After Saturday's raucous antiwar rally near the U.S. Capitol led to the arrests of 192 demonstrators, police at the Rayburn House Office Building yesterday braced for a confrontation with protesters who showed up to deliver written rebukes to members of Congress who support President Bush's Iraq policy.

As about 150 peace activists gathered by an entrance to the building on First Street SW, chanting slogans and singing protest songs, a dozen officers took up positions by the doors, a duffle bag filled with plastic handcuffs at their feet.

But getting arrested wasn't on the agenda.

Before leading the group into the building, one of the protest organizers, Medea Benjamin, a founder of the antiwar group Code Pink, approached the officer in charge, Capt. William Hanny of the U.S. Capitol Police.

"Okay, if we do anything you don't want in there, would you give us a warning first?" she said. "We don't want to get arrested today. We've got people catching planes tonight."

"We will give you a warning," Hanny replied. "But it's going to be up to you."

"Because sometimes people want to get arrested," she said. "They do what they have to do to get arrested. This is not one of those days."

The captain nodded. "Just don't block the hallways. Don't blow whistles. Don't cause a disturbance. Don't do any of that, and we'll be okay."

"Will you tell them to put the cuffs away?" Benjamin, 55, asked, smiling. She believes the Iraq war is criminal. So she said, "You can take those cuffs to the White House."

Hanny did not smile back.

And so it went yesterday as protesters took their antiwar message to the halls of several congressional office buildings -- an edgy demonstration at times but peaceful in the end.

"I don't believe we made any protest-related arrests at all," said Sgt. Kimberly Schneider, a Capitol Police spokeswoman, after the activists had left.

As for the 192 demonstrators arrested Saturday, about five were still being detained yesterday because of outstanding warrants in other cases. The others, charged with illegally crossing police lines, were freed after paying fines or being issued summonses to appear in court, Schneider said.

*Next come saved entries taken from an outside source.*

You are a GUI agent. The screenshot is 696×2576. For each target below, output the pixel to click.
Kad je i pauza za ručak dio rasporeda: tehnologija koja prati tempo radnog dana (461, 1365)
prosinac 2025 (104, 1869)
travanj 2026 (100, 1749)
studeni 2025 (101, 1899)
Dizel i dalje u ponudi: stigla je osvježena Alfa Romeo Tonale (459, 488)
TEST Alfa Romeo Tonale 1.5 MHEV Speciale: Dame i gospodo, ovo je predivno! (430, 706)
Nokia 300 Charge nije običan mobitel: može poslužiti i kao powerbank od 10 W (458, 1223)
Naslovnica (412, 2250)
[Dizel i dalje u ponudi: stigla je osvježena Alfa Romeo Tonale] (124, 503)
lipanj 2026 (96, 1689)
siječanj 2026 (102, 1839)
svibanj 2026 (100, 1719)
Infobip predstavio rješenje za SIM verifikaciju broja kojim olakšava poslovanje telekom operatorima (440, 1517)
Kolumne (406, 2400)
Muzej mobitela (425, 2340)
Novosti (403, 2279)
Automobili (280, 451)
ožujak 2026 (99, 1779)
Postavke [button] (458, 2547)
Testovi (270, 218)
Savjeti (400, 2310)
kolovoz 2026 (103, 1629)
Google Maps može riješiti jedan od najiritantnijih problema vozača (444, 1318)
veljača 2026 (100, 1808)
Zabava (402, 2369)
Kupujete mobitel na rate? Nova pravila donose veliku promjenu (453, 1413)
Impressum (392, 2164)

Code Pink and numerous other groups opposing the Iraq war have planned several demonstrations this week in Washington and other cities, including protests yesterday at military recruitment centers. In front of a recruiting station, closed at the time, in the 1300 block of L Street NW, protesters marched all morning, their chants partly drowned out by construction noise.

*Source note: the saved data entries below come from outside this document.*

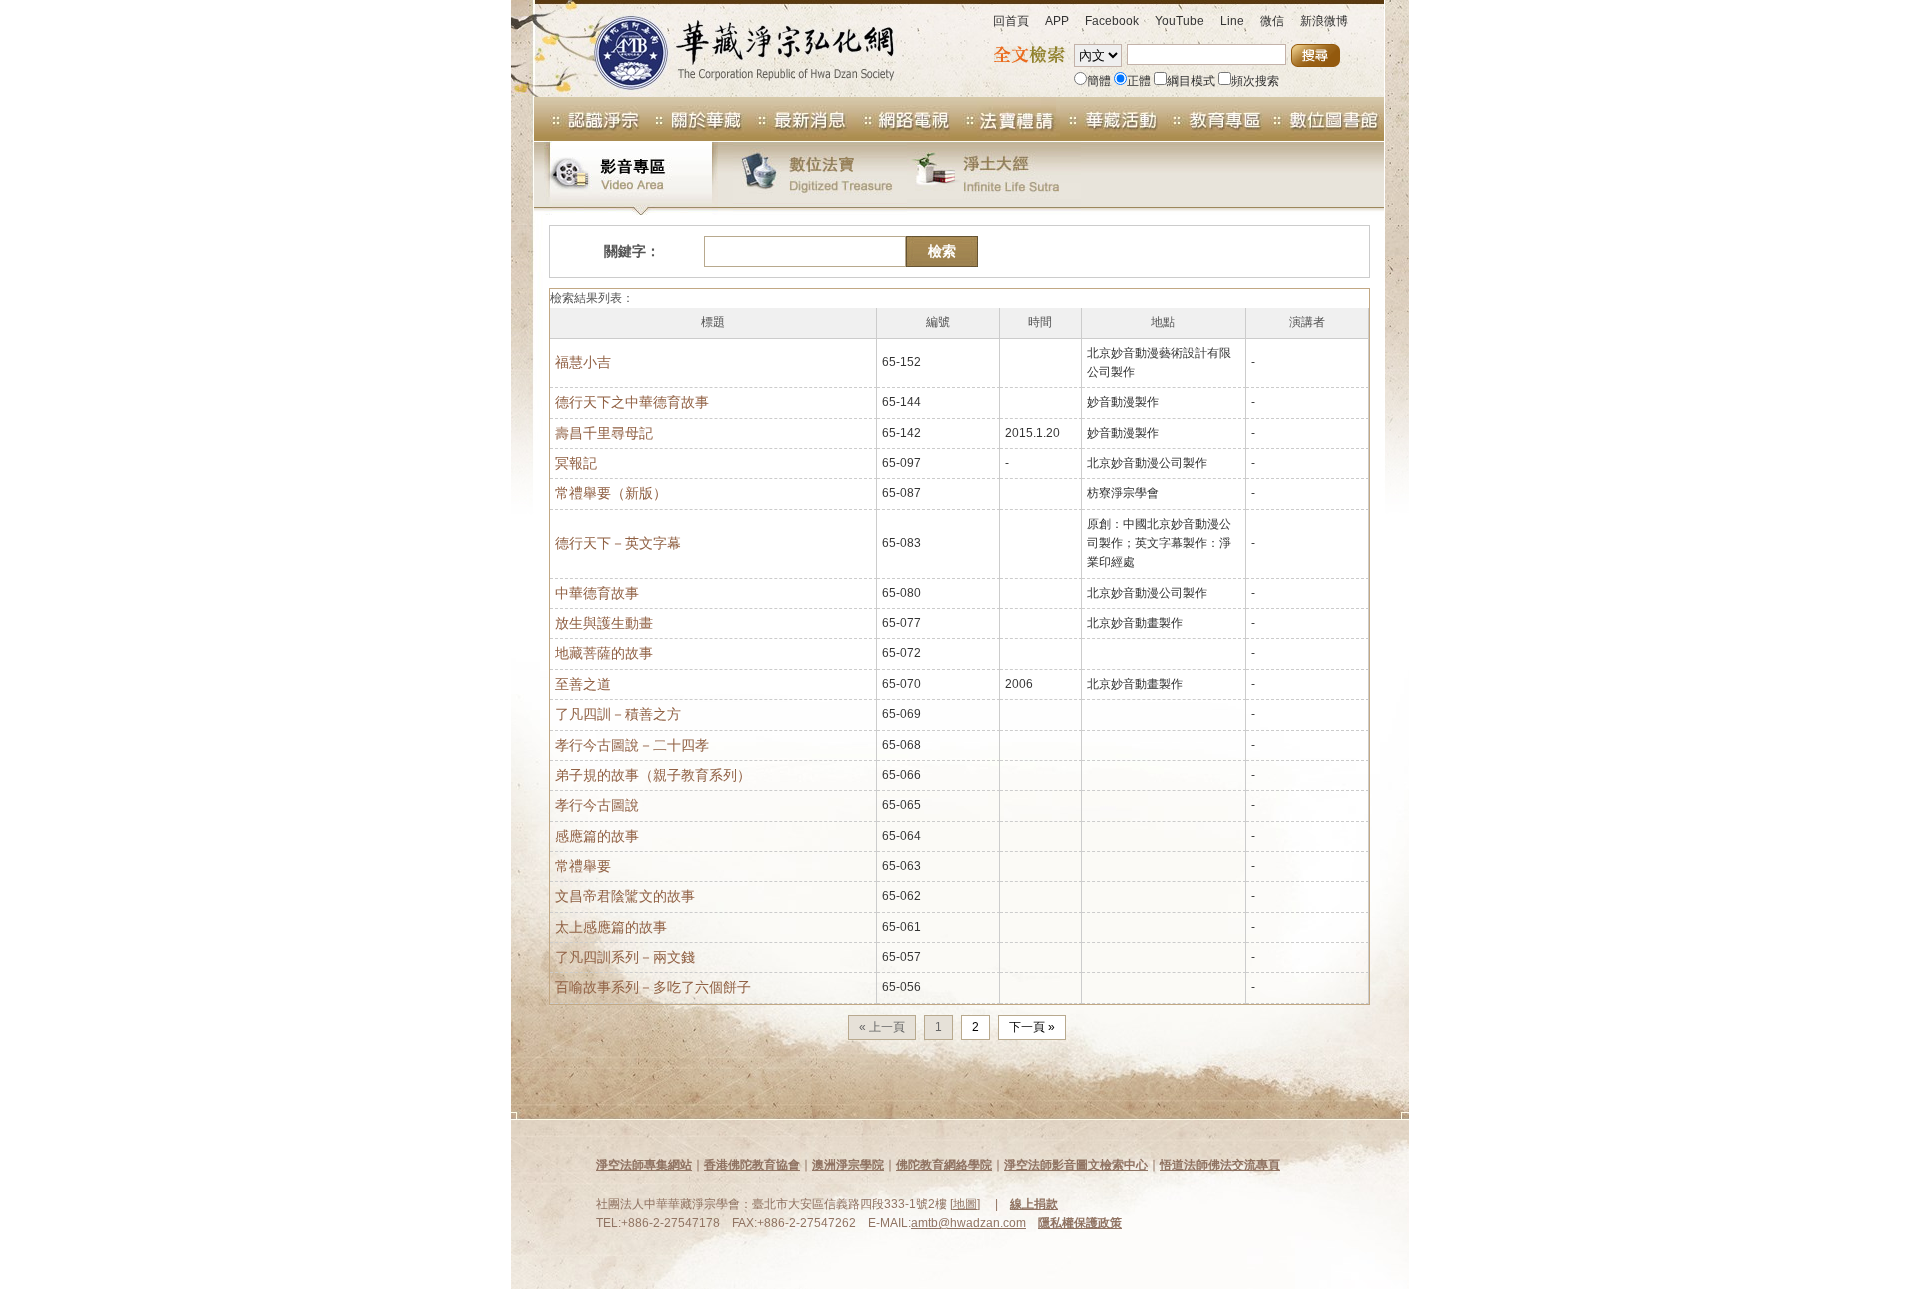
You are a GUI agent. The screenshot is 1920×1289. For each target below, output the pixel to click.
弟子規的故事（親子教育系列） (653, 775)
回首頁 (1011, 21)
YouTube (1179, 21)
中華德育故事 (597, 593)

"We have so many domestic needs right now," said Code Pink member Ellen Taylor, 54, of the Dupont Circle area. "We have education needs. We have serious health-care needs. We have reconstruction needs in New Orleans. And all these projects are getting shorted because money is being siphoned off by war contractors."

At the Rayburn building, the protesters gathered in the cafeteria at noon for lunch, talking excitedly about the afternoon ahead and occasionally shouting antiwar slogans. Then they rallied outside, chanting, singing and taking pictures, before organizing themselves for their march through the building's halls.

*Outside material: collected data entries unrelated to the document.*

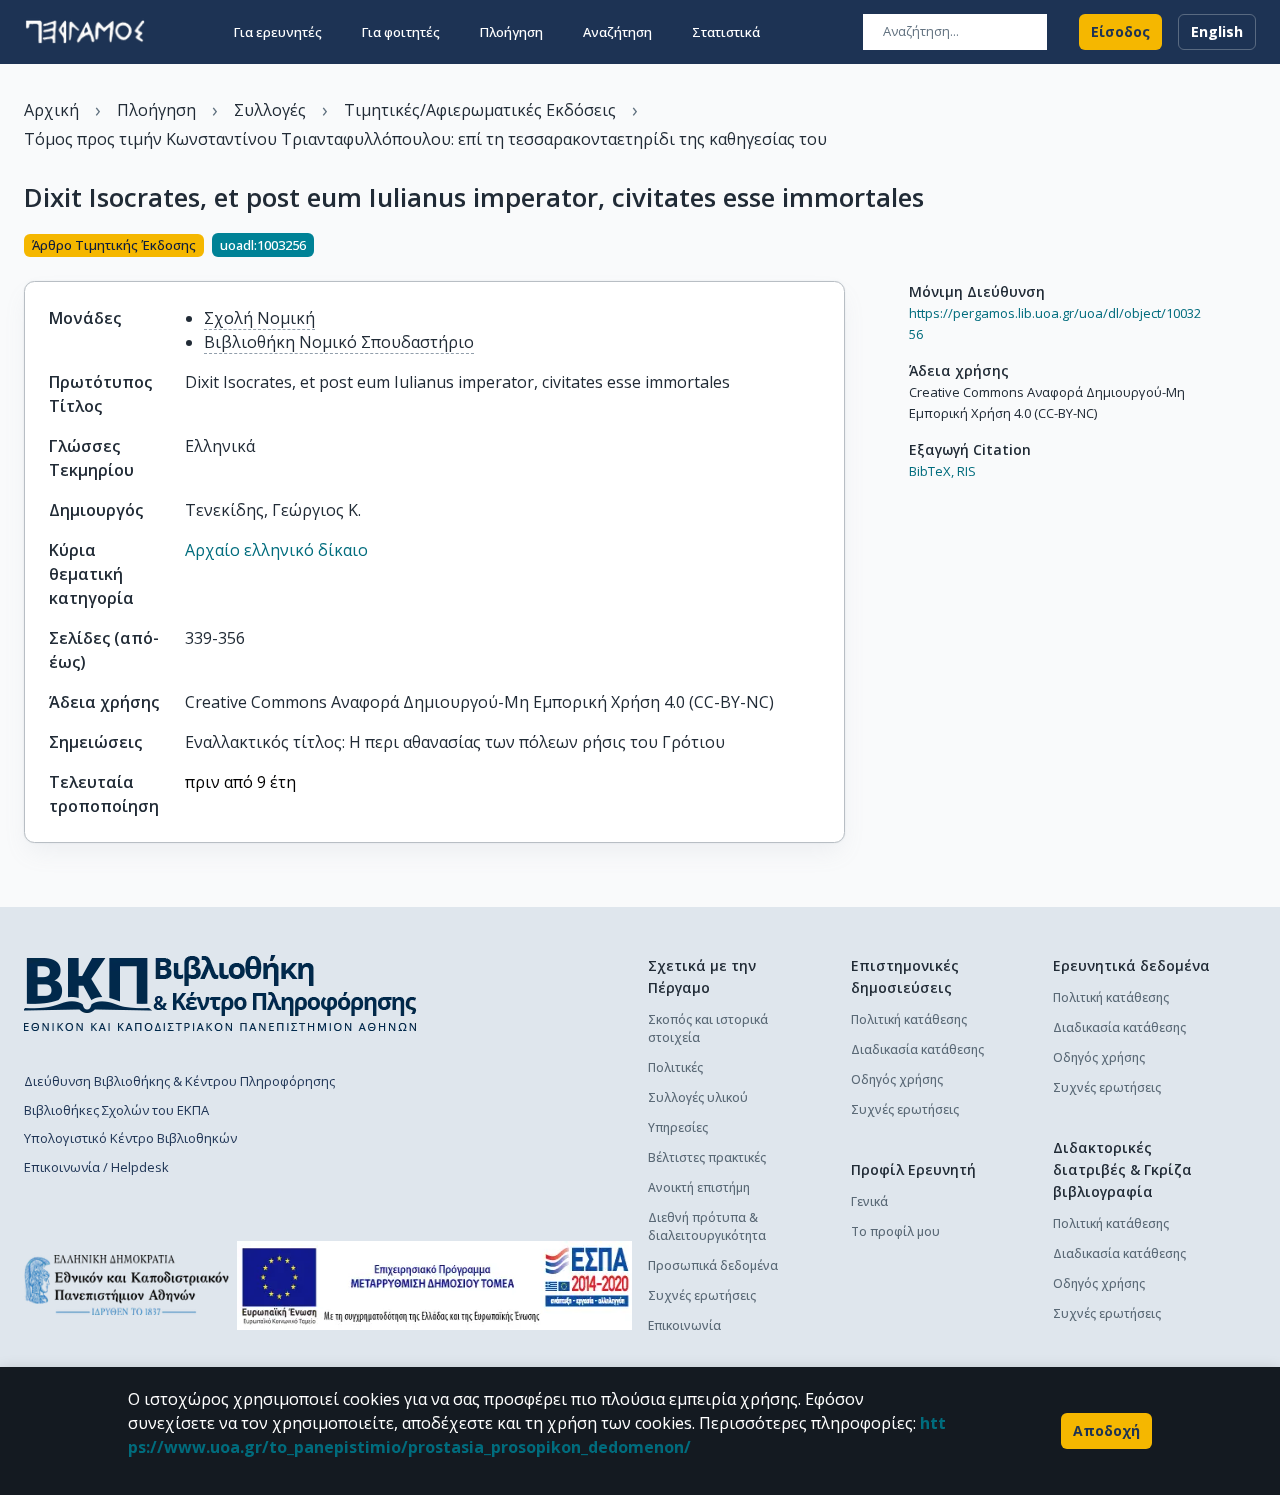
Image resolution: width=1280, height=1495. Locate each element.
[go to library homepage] (220, 993)
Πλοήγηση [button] (511, 32)
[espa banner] (434, 1285)
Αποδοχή (1106, 1430)
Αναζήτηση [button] (617, 32)
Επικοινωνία (684, 1325)
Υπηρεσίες (678, 1127)
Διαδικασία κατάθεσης (917, 1049)
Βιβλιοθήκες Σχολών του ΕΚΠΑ (116, 1110)
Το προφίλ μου (895, 1231)
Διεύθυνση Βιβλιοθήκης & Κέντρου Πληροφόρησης (179, 1081)
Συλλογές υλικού (698, 1097)
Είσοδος (1120, 31)
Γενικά (869, 1201)
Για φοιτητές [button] (401, 32)
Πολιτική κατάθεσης (909, 1019)
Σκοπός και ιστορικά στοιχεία (708, 1028)
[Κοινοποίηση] (837, 247)
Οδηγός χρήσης (897, 1079)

"People around the country have made it very clear," Benjamin said, addressing the demonstrators. "They went to the polls. . . . They voted to get out of Iraq. And the people in Congress are playing politics. They're playing inside-the-Beltway games."

Back in the building, the long line of protesters snaked along the halls, to the offices of Reps. Duncan Hunter and Dana Rohrabacher, both California Republicans; Rep. Dan Burton (R-Ind.) and Rep. Brian Baird (D-Wash.). To each they delivered a "certificate of Induction into The Hall of Shame." Then they moved on to other congressional buildings.

"We'll keep pushing and pushing, and hopefully people will begin to listen," said Alexandra Herskovitz, 23, a Code Pink member from Los Angeles.

"There's just no way that over 100 people can come here and walk the halls of Congress and demand an end to the war and not be heard," said another demonstrator, Samantha Miller, 22, also of Los Angeles. "I know this will have an effect."